**Dataset entries**
——————

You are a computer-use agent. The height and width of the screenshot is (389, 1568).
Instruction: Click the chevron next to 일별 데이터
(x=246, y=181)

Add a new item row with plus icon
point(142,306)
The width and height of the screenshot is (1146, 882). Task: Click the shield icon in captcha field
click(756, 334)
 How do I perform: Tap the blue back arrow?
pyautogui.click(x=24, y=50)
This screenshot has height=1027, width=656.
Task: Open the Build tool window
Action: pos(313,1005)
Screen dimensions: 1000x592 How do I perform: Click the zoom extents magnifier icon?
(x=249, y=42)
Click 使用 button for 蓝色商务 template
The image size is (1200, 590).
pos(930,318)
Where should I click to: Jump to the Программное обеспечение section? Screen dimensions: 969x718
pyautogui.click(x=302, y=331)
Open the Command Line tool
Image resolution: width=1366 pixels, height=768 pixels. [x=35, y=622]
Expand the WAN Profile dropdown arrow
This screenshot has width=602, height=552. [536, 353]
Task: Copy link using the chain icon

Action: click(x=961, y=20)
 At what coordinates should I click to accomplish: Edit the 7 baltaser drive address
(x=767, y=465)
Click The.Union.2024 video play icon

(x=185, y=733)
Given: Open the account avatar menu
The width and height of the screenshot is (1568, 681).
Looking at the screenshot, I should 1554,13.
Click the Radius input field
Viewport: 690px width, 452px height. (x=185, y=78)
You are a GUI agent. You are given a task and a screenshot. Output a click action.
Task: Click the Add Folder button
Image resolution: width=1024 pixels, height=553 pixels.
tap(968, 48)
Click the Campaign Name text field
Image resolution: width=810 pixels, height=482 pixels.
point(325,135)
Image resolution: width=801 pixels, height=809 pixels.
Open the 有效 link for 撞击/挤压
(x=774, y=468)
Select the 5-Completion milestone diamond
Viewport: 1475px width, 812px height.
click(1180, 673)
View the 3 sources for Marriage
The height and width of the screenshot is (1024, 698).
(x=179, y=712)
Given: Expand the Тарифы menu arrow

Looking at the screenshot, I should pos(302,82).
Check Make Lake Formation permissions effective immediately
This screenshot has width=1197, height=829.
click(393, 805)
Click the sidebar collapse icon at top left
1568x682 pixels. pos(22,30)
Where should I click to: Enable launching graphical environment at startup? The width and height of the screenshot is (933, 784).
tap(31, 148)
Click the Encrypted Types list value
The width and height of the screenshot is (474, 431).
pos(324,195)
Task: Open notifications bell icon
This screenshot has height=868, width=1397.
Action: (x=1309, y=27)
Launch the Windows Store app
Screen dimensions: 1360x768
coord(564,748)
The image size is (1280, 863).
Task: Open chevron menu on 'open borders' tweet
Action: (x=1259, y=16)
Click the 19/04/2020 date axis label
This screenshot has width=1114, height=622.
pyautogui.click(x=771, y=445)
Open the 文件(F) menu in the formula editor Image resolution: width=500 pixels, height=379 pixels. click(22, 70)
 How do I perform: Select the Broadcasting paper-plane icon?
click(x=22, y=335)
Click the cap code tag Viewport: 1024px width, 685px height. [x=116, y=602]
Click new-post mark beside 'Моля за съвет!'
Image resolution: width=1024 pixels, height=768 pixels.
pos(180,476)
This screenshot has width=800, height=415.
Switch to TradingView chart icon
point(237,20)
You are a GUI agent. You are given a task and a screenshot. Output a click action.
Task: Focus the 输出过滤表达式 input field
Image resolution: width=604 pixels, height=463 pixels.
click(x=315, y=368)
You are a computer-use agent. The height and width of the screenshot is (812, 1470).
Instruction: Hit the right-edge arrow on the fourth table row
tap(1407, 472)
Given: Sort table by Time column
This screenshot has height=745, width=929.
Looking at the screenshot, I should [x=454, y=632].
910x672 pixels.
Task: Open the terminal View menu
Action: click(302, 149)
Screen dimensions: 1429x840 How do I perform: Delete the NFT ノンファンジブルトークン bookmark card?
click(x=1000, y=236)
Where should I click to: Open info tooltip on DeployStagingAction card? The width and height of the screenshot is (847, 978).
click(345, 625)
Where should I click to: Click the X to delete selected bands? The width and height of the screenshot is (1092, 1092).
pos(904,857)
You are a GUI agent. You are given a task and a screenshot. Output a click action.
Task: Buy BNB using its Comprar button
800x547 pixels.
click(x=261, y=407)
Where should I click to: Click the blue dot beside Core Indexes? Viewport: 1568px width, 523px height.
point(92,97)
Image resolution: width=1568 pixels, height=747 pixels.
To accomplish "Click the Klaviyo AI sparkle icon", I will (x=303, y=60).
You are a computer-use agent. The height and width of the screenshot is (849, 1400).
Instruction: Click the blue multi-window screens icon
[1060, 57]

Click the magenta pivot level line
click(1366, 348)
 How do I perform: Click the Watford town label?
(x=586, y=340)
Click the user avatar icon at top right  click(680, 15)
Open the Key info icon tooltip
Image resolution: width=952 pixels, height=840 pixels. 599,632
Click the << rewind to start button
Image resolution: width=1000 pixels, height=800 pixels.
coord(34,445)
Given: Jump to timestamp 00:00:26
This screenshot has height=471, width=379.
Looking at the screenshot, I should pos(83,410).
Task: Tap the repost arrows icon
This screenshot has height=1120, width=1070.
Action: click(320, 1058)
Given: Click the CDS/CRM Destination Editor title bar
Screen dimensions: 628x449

——————

**Work instructions**
Would you please copy every line in the data that contains the word "computer"?

**Output for this exercise**
You are a computer-use agent. The height and width of the screenshot is (389, 1568).
You are a computer-use agent. The height and width of the screenshot is (812, 1470).
You are a computer-use agent. The height and width of the screenshot is (849, 1400).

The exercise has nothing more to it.